Tell us about the work by your pianist, Kevin Memley.

Kevin wrote this particular piece for the College of Sequoia choir under the direction of Jeff Seaward. They premiered it last semester and we’re the second choir to sing it. Keven’s religious works are best known for their gentle chordal and melodic movement. This one isn’t as difficult as some of his works but the polyphony is strong and easy to follow. The piece we commissioned for premier next fall is a setting of “Gloria” and will be much more difficult and varied.

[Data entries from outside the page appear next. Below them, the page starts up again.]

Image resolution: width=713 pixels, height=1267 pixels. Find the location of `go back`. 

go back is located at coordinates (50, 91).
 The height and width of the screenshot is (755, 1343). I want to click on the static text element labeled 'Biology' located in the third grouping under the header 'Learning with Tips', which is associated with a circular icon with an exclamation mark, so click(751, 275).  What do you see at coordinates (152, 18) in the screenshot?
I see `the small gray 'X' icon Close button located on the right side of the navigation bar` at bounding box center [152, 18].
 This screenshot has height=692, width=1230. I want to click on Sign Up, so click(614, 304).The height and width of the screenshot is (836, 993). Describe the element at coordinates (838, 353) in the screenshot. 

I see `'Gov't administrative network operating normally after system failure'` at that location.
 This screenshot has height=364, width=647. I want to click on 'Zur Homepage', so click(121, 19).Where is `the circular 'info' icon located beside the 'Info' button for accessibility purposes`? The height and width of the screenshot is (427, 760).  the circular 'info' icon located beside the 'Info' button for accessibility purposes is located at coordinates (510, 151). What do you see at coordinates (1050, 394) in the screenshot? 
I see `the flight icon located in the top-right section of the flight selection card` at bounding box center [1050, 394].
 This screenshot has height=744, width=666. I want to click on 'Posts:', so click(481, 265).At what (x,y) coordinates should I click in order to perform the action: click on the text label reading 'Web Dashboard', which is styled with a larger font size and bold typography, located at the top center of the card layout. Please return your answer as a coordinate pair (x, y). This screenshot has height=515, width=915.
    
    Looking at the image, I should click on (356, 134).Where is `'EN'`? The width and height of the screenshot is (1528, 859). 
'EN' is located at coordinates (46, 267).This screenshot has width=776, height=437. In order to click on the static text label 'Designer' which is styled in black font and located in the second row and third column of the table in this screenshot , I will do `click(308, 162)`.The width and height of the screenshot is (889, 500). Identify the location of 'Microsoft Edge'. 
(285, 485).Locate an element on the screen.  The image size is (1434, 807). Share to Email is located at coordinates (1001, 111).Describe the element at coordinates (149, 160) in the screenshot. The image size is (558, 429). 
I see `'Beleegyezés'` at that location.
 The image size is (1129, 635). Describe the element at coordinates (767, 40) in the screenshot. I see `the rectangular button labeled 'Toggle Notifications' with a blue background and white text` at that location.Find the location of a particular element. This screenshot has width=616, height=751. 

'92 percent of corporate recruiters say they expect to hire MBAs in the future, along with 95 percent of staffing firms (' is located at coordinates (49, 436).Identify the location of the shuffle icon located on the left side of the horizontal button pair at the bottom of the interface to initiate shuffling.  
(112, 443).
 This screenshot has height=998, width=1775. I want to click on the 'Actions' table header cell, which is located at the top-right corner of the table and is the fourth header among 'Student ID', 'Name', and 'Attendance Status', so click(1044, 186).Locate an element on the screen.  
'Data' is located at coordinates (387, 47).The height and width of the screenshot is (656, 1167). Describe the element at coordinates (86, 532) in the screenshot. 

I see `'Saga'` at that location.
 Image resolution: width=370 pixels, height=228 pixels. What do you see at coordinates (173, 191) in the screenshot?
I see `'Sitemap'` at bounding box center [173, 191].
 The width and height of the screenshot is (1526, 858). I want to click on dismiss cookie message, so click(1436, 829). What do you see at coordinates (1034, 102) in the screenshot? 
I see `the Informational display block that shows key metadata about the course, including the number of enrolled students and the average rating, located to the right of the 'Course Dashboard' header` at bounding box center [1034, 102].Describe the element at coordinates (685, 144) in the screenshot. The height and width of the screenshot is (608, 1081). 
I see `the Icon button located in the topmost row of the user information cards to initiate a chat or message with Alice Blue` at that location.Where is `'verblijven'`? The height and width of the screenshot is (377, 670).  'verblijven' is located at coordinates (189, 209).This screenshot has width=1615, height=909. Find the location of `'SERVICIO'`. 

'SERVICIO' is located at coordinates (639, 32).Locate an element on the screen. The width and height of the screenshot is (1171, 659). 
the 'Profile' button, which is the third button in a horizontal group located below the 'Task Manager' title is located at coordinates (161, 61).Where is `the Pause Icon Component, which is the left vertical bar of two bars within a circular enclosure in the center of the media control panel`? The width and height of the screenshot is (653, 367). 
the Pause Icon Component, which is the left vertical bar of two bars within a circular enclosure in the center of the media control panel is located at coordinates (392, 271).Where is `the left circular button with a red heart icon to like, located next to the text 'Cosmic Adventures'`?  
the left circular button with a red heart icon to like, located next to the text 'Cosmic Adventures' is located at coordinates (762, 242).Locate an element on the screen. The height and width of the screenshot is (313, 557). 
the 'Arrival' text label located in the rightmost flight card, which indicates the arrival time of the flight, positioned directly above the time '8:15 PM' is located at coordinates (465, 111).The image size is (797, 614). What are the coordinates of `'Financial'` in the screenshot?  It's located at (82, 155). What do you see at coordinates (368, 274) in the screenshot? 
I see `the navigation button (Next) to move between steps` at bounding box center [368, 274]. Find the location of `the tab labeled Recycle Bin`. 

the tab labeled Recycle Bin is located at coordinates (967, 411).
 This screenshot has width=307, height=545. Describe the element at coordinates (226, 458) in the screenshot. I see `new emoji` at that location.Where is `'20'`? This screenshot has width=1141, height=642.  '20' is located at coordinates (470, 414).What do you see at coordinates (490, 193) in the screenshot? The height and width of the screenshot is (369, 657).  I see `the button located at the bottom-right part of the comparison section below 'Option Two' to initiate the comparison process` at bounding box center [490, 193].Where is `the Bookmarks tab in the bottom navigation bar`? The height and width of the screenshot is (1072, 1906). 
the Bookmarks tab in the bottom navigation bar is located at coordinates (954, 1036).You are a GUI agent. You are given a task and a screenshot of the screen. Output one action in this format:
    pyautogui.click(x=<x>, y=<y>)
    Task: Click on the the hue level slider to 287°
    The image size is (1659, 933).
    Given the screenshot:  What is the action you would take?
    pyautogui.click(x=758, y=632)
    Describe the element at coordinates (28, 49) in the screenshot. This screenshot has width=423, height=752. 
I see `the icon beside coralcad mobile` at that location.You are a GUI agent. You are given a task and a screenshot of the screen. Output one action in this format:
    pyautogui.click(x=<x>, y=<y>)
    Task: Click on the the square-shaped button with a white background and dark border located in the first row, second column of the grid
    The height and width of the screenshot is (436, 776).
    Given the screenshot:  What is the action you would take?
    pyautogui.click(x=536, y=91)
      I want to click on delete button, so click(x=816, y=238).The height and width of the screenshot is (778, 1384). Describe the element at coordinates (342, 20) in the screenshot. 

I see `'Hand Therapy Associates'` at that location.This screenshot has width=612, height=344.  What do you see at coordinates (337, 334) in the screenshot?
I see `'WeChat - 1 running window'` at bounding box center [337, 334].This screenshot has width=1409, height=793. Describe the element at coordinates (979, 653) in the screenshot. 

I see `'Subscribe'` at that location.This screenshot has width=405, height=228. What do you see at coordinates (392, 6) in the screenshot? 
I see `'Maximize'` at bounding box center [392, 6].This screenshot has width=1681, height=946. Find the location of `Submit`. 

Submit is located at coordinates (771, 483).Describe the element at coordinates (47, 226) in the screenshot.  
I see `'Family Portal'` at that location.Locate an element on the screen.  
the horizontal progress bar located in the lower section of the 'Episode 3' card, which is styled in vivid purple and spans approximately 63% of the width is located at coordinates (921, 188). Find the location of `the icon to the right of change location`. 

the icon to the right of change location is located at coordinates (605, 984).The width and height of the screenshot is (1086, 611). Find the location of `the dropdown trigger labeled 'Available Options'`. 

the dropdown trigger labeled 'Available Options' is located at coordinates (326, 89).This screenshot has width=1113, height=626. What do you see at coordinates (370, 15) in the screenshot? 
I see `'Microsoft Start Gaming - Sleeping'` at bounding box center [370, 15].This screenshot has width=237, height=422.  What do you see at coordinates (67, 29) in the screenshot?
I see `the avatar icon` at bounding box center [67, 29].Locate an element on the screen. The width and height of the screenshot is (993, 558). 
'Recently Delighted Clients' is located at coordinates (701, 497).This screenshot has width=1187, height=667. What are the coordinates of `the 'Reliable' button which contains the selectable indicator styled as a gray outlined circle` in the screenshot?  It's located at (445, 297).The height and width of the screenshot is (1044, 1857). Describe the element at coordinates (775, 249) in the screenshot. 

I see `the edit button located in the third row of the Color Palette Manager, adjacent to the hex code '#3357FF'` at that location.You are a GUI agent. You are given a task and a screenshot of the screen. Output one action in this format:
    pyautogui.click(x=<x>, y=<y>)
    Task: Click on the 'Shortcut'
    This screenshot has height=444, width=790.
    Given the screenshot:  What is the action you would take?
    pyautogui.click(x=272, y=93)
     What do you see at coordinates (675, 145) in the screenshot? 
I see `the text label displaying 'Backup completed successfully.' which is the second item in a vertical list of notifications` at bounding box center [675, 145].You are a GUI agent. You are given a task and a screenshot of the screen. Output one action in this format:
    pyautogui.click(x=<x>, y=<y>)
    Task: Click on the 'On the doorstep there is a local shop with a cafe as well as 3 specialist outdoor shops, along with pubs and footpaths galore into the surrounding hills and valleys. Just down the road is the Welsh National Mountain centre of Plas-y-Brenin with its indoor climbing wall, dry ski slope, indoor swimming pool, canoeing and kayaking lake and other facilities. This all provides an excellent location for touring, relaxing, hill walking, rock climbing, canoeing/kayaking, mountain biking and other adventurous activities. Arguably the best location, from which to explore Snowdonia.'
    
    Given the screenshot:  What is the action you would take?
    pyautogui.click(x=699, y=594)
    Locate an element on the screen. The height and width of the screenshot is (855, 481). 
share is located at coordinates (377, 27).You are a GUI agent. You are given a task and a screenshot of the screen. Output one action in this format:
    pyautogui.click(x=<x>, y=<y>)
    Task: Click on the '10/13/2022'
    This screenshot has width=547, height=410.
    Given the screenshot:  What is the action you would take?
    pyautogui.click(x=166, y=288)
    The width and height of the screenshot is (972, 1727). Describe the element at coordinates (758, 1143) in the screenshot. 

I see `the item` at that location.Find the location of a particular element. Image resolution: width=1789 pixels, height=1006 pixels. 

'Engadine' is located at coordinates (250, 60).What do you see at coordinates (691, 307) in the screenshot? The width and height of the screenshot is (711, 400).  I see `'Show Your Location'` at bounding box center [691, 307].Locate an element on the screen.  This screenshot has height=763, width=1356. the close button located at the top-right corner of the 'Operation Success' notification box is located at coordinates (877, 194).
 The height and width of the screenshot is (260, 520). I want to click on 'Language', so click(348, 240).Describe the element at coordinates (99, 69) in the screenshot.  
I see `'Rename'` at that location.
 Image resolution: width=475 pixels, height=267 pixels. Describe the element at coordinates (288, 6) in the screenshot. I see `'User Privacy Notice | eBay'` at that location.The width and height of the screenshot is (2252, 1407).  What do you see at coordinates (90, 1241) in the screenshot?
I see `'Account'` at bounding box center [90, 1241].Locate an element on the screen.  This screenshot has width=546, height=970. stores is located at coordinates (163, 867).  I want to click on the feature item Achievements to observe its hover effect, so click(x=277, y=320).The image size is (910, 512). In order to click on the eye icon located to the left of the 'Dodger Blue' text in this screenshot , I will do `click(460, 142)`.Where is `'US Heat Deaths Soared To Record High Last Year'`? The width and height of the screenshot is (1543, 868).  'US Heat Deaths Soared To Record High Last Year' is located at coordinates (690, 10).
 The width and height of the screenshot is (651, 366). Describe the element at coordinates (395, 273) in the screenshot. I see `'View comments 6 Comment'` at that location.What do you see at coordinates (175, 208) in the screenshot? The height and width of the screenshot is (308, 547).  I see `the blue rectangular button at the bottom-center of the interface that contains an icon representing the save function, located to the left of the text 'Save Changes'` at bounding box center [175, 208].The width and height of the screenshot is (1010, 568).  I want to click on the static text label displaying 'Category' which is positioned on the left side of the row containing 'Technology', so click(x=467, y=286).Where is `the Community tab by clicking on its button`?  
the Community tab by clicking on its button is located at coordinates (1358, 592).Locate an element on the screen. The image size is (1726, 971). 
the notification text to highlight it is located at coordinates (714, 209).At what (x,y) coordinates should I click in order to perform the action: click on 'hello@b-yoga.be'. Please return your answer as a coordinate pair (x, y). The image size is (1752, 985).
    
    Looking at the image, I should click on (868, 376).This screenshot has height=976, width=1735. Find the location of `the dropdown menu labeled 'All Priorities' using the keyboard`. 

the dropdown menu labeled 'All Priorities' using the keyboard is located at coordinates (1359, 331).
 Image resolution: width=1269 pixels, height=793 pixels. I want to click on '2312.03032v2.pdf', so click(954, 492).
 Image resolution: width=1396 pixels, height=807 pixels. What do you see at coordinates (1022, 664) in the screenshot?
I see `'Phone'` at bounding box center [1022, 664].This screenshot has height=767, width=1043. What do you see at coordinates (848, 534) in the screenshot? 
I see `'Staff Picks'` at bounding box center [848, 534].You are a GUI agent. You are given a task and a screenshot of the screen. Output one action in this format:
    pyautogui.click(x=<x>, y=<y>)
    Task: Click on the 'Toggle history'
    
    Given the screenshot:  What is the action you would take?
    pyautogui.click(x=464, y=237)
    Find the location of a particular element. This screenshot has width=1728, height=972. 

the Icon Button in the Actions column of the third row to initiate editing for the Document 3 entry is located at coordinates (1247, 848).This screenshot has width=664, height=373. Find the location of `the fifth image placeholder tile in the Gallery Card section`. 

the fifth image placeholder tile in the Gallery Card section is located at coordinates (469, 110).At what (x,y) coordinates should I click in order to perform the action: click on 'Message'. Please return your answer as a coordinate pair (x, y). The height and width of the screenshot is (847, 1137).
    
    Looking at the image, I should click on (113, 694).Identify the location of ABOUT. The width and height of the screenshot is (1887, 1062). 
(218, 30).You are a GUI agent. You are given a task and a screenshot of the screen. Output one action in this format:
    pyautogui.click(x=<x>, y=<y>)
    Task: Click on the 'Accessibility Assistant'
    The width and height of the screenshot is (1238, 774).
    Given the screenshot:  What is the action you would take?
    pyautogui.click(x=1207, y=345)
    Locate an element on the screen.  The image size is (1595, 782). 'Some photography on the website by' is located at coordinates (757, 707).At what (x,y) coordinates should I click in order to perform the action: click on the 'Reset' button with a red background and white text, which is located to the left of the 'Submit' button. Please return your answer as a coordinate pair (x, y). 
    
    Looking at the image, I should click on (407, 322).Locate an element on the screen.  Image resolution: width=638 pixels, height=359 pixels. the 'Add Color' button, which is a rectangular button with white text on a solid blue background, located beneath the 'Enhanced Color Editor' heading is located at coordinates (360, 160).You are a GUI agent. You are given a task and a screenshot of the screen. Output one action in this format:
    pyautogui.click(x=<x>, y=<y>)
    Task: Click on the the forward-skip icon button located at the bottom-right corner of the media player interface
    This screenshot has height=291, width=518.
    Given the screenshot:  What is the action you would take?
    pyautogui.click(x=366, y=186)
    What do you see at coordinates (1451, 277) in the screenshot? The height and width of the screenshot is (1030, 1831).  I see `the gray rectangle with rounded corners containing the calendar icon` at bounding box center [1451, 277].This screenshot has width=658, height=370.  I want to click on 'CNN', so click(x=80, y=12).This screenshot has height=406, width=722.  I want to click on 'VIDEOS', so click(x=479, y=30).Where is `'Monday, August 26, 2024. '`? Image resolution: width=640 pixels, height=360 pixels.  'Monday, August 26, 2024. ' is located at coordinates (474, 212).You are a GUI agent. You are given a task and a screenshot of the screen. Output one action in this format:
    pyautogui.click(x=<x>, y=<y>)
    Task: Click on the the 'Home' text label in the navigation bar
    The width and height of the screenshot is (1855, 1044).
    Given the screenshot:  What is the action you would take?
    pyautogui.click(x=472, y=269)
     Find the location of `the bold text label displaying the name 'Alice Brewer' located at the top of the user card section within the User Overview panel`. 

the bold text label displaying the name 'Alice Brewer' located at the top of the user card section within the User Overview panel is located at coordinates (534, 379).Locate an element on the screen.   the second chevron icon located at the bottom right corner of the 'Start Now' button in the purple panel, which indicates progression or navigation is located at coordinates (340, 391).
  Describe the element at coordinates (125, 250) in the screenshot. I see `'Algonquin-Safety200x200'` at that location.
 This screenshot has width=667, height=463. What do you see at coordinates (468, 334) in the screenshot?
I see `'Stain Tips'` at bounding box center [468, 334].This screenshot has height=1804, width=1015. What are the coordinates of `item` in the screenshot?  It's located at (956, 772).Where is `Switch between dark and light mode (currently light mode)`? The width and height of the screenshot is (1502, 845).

You’re even doing a piece with a “royal wedding” theme. Tell us about it.

I selected “Let All the People”, by William Mathias before I knew that William and Kate were going to get married this weekend. But, what a coincidence that I should sing the piece written for Charles and Diana’s wedding a day after the ‘other’ royal wedding. Many people probably watched the 1981 wedding but may not remember the anthem. It will be accompanied by the wonderful pipe organ at First Congregational. The style is very melodic and rhythmic. The most obvious musical aspect of the piece is that it is quite victorious and ends with full choir and organ.

What do you consider to be the most difficult piece on your program and why?

From the standpoint of balance, the Klassen piece is the most difficult. It divides into five parts in the men’s section. We had a death in our bass section this semester and one of our basses is currently out because of cancer treatment. So, making the entire piece balance off the lower end of the choir has been a challenge but I believe we have achieved the balance by asking the other sections to sing at a volume only loud enough so they can still hear that lower moving line.

Rhythmically, the Mathais ‘royal wedding’ piece is the most difficult. Fortunately, the organ is helps as it is also very rhythmic.

For those who aren’t familiar with the chorale, give us a brief history.

The San Joaquin Chorale is an auditioned Fresno-area community choir dedicated to the performance of quality literature of sacred and secular repertoire in a concert setting. The choir’s membership is drawn from communities throughout Fresno and Tulare Counties. It was founded in 1994 by conductor and musical director Dr. Roy L. Klassen, and performed for several years as the Fresno Pacific Chorale.

How many singers are in the group?

This semester we have 40 (10 in each section). Last semester we had 52. It varies on people’s schedules during any given semester.

How many of them are former students?

This semester, 50% are former students, going all the way back to my very first years of teaching to those who just graduated last semester.

Has your recent retirement from Fresno Pacific University affected the structure/organization of the group in any way?

No, it hasn’t. I’m still under contract with the university to adjunct this particular choir. In previous semesters, it was one of the four choirs I conducted. Now I only conduct the San Joaquin Chorale.

Anything else you’d like to say about this concert?

This is a wonderful ensemble of singers dedicated to making audience feel and touch the music. They do this because I am constantly asking them to consider communication as their primary focus. The music we have is celebratory and, in my estimation, needed in these days unhappy news. We are also dedicating our performance of Kevin Memley’s “Stabat Mater” to the memory of our recently deceased bass, Louis Bennett.

I believe the variety of literature we have to offer will also be something audiences will appreciate and enjoy.

Responses to "The Beehive Interview: Roy Klassen of the San Joaquin Chorale"

Sarah Carter says:

Thanks for the write-up and interview with one of my favourite people. The concert on Saturday is going to be fantastic!